Task instructions: Count every line of these entries that holds the word "named", and reply with the number only.

____ Given information

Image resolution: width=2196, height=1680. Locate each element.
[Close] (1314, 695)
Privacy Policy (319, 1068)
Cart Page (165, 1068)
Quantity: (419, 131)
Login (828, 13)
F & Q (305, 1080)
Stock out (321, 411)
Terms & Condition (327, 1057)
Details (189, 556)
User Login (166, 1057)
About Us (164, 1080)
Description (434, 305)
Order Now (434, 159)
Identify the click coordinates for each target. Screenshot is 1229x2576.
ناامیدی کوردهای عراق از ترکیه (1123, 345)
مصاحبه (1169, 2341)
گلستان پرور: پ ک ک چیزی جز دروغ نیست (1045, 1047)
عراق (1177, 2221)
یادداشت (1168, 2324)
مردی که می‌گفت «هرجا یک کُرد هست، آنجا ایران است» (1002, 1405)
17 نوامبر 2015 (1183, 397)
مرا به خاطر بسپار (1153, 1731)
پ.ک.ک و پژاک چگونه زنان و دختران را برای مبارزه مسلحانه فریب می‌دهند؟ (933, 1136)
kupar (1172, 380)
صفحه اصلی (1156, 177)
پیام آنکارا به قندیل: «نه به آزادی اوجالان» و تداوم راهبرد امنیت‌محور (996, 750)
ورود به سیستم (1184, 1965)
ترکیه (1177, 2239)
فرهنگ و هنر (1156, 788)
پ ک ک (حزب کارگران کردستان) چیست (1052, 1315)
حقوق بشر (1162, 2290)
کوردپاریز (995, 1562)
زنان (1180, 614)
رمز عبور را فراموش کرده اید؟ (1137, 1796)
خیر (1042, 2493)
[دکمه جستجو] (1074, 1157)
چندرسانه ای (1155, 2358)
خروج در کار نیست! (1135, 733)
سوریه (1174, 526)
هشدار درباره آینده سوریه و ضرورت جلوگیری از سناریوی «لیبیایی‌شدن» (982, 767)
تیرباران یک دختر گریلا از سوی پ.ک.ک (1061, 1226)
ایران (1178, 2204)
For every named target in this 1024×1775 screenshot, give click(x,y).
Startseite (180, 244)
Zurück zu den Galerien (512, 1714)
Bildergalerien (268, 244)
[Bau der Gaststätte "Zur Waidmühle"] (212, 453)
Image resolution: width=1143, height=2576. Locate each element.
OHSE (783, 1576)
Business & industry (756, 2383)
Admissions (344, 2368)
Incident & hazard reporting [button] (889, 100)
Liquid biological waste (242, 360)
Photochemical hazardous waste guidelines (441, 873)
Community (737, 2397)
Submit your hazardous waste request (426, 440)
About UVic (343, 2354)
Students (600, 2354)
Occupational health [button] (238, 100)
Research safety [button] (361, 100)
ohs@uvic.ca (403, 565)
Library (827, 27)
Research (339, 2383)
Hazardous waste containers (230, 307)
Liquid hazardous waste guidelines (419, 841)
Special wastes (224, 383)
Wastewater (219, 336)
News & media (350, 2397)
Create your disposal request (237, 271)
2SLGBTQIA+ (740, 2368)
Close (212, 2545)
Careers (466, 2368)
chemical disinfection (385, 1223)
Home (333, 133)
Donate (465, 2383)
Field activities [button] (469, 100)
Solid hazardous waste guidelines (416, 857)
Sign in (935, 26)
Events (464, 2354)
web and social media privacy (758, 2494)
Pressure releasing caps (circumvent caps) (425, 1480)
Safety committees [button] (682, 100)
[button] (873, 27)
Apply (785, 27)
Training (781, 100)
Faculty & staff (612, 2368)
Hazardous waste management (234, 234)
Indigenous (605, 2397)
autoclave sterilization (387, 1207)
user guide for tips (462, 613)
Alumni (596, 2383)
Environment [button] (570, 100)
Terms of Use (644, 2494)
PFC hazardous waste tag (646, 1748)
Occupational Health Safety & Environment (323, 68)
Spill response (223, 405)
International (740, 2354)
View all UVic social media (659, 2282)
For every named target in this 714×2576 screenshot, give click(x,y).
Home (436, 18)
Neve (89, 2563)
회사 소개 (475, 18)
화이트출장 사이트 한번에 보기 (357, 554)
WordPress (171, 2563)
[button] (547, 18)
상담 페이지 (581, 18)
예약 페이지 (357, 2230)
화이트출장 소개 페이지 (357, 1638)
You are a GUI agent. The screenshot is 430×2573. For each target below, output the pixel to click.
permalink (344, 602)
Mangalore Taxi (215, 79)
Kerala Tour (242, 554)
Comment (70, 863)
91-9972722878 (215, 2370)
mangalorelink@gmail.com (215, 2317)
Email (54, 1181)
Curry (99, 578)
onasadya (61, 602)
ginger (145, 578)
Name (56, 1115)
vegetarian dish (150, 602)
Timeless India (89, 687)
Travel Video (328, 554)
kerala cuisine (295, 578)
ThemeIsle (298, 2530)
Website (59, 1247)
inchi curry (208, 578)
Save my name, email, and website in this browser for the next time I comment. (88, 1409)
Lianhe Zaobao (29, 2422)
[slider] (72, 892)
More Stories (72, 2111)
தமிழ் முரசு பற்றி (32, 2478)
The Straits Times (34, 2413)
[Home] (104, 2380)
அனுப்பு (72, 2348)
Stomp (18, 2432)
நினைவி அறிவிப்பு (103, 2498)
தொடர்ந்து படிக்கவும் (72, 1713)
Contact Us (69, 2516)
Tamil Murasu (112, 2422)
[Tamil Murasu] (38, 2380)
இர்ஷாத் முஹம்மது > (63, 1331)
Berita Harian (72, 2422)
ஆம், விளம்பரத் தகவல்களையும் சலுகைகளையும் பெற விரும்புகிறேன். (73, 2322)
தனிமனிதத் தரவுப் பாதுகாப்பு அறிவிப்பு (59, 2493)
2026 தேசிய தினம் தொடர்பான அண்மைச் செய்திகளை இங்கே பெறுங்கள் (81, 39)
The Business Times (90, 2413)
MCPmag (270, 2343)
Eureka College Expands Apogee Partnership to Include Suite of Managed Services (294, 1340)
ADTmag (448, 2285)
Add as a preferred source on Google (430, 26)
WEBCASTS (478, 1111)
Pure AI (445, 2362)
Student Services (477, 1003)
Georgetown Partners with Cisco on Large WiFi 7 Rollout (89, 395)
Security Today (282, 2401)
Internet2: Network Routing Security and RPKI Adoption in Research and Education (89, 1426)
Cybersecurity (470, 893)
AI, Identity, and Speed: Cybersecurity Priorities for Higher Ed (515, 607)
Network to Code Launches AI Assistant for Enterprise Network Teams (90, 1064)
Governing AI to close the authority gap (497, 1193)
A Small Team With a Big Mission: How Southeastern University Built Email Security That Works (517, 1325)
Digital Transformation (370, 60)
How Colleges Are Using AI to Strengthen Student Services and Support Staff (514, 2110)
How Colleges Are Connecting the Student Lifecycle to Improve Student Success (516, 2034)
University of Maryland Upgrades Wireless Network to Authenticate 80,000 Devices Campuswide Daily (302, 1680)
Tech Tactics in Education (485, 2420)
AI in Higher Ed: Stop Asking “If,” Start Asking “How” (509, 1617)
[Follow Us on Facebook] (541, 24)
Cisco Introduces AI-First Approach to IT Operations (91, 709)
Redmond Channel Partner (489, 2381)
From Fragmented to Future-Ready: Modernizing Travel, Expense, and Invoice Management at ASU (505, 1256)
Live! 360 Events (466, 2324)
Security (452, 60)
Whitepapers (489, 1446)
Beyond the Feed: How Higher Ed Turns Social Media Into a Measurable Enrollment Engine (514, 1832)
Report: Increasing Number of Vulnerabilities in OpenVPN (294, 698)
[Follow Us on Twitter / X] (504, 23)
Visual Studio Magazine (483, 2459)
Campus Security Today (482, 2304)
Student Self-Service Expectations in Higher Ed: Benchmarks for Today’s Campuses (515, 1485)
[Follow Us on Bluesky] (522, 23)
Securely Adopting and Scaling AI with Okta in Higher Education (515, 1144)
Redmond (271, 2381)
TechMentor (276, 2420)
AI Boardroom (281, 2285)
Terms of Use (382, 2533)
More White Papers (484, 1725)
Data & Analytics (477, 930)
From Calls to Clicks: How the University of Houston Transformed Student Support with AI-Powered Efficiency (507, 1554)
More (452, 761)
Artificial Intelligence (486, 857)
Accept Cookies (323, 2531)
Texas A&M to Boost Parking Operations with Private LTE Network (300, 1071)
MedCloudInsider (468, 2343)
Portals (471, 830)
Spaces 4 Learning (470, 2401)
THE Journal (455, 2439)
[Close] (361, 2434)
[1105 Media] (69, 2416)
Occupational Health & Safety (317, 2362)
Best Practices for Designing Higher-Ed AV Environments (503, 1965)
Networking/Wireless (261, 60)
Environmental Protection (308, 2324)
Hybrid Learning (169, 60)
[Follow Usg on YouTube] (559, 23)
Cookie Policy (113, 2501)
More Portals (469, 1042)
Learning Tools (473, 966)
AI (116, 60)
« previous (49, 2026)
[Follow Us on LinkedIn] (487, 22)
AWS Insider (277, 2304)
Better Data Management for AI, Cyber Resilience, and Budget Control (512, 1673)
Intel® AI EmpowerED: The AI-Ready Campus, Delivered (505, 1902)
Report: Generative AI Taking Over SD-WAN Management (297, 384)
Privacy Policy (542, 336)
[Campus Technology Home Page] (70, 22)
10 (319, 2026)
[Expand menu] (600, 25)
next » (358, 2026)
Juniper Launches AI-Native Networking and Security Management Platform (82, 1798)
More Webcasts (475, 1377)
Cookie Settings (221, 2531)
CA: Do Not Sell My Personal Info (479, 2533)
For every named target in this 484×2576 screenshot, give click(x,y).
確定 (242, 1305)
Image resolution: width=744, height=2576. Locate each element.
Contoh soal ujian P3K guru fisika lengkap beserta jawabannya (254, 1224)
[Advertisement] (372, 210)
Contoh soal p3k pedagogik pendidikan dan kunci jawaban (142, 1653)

________

Solution for this problem: 3